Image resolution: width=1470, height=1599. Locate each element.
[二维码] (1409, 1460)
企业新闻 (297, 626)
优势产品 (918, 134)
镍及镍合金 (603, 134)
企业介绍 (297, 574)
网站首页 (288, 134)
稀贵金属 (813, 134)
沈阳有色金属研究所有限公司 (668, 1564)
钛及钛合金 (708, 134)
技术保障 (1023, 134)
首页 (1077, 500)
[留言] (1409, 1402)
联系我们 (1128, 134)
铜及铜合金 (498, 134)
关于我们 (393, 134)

- - - -

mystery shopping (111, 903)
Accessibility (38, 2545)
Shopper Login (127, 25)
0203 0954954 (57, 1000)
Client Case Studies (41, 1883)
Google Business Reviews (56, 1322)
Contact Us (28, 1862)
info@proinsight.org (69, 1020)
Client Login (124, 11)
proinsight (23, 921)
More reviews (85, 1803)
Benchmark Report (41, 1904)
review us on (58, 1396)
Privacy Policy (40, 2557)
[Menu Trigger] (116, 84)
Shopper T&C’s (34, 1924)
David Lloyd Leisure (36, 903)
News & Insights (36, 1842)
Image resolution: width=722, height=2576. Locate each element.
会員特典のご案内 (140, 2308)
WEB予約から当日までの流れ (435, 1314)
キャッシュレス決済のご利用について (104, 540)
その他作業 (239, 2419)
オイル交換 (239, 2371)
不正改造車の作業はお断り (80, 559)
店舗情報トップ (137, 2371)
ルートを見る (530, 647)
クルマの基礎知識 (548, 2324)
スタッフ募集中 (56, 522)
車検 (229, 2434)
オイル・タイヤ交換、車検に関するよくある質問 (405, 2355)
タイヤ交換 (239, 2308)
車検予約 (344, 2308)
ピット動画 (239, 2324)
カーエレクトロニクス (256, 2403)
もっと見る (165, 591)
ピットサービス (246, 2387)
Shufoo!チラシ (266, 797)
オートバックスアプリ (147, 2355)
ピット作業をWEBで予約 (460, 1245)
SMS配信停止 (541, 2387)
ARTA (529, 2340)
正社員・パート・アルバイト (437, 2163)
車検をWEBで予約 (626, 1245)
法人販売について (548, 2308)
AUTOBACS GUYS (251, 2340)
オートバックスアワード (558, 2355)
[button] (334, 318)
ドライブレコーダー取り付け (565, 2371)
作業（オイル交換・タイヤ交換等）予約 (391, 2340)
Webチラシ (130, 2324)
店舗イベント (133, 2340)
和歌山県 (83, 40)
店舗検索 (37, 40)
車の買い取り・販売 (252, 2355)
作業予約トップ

- - - -

### What is expected
Please copy each line of the records above that holds the word "Image".

### Answer for the task
Image resolution: width=1470, height=1599. Locate each element.
Image resolution: width=722, height=2576. Locate each element.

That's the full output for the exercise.